• Source data:
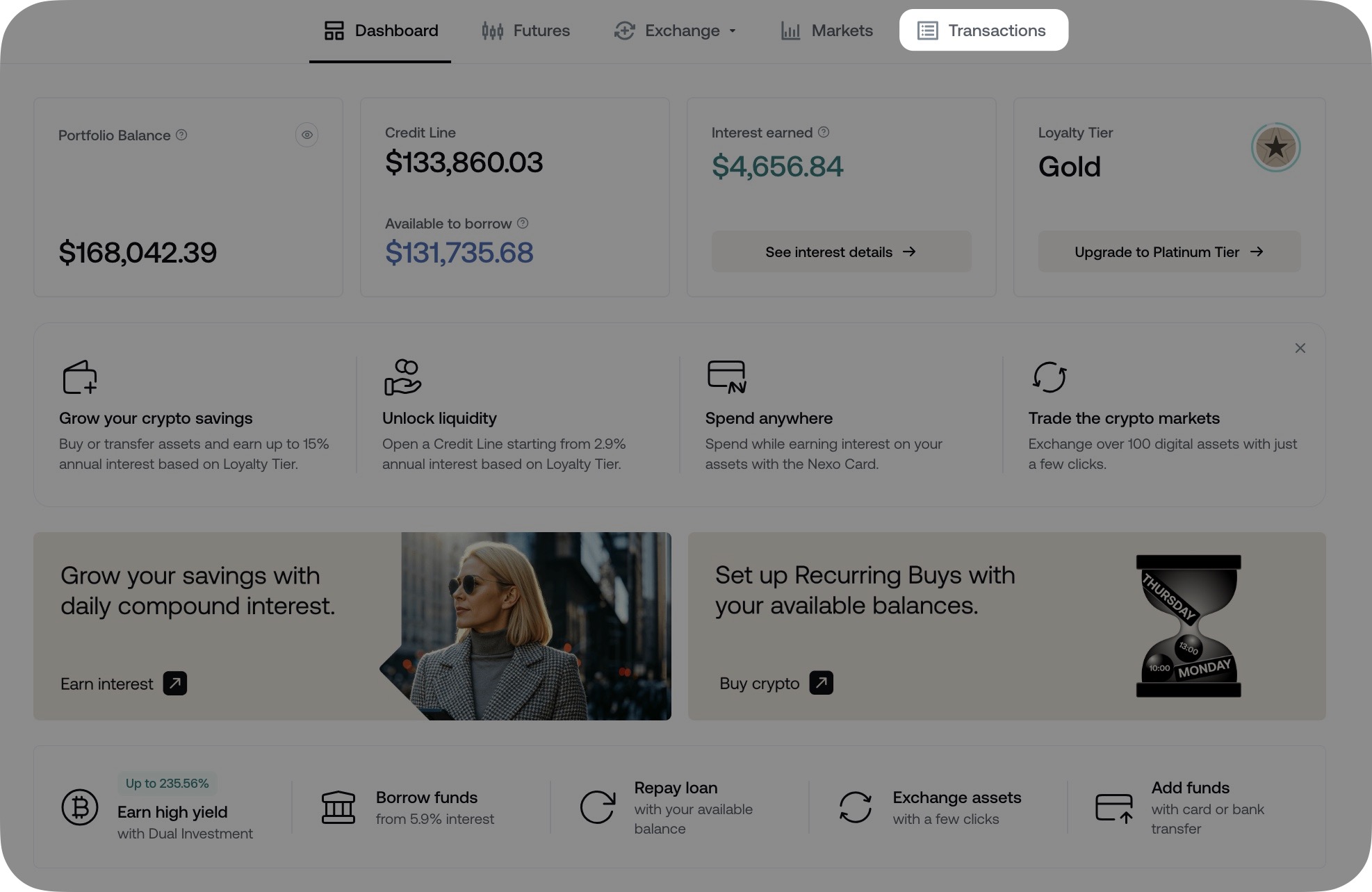The width and height of the screenshot is (1372, 892).
Task: Select the Dashboard grid icon
Action: coord(334,31)
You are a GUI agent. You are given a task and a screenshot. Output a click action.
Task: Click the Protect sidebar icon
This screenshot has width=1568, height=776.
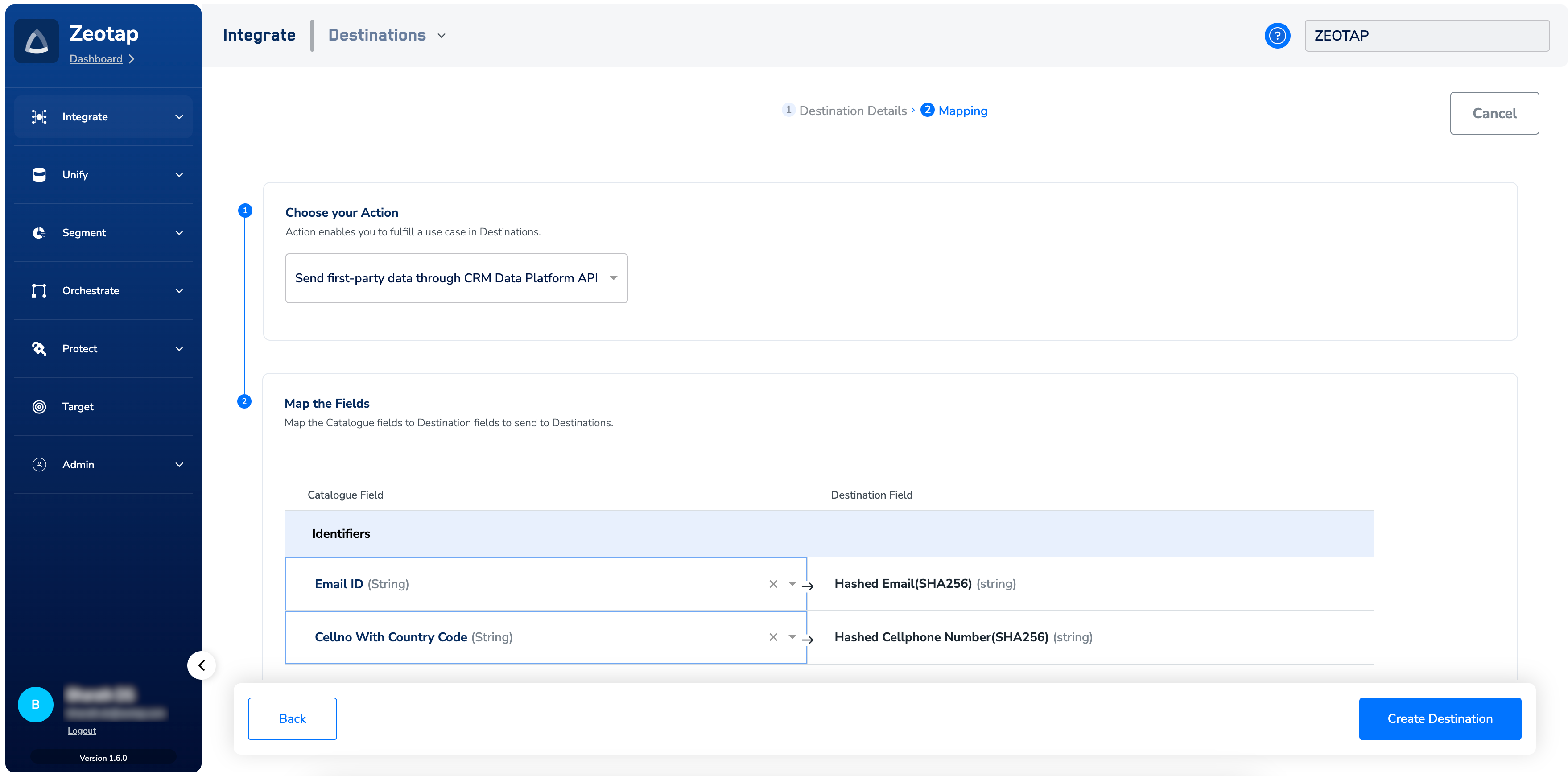click(x=39, y=348)
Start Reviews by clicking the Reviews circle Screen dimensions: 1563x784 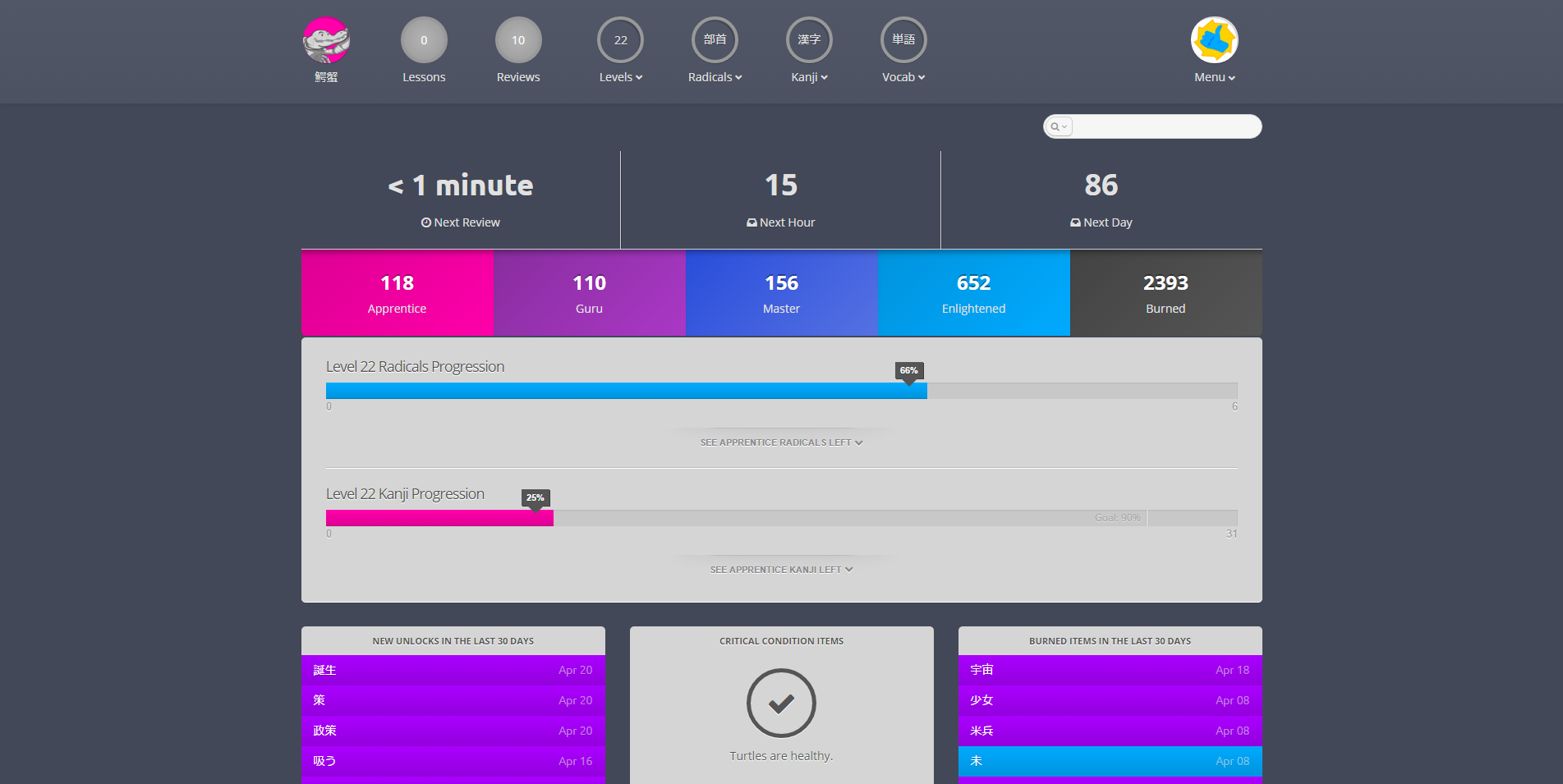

• Prompt: Your task is to reproduce exactly the lines from the one with "You are a GUI" to the end of the material, both included, with the pictures left out.

• Expected output:
You are a GUI agent. You are given a task and a screenshot. Output a click action.
Task: Click the Protect sidebar icon
This screenshot has width=1568, height=776.
click(x=39, y=348)
Start Reviews by clicking the Reviews circle Screen dimensions: 1563x784 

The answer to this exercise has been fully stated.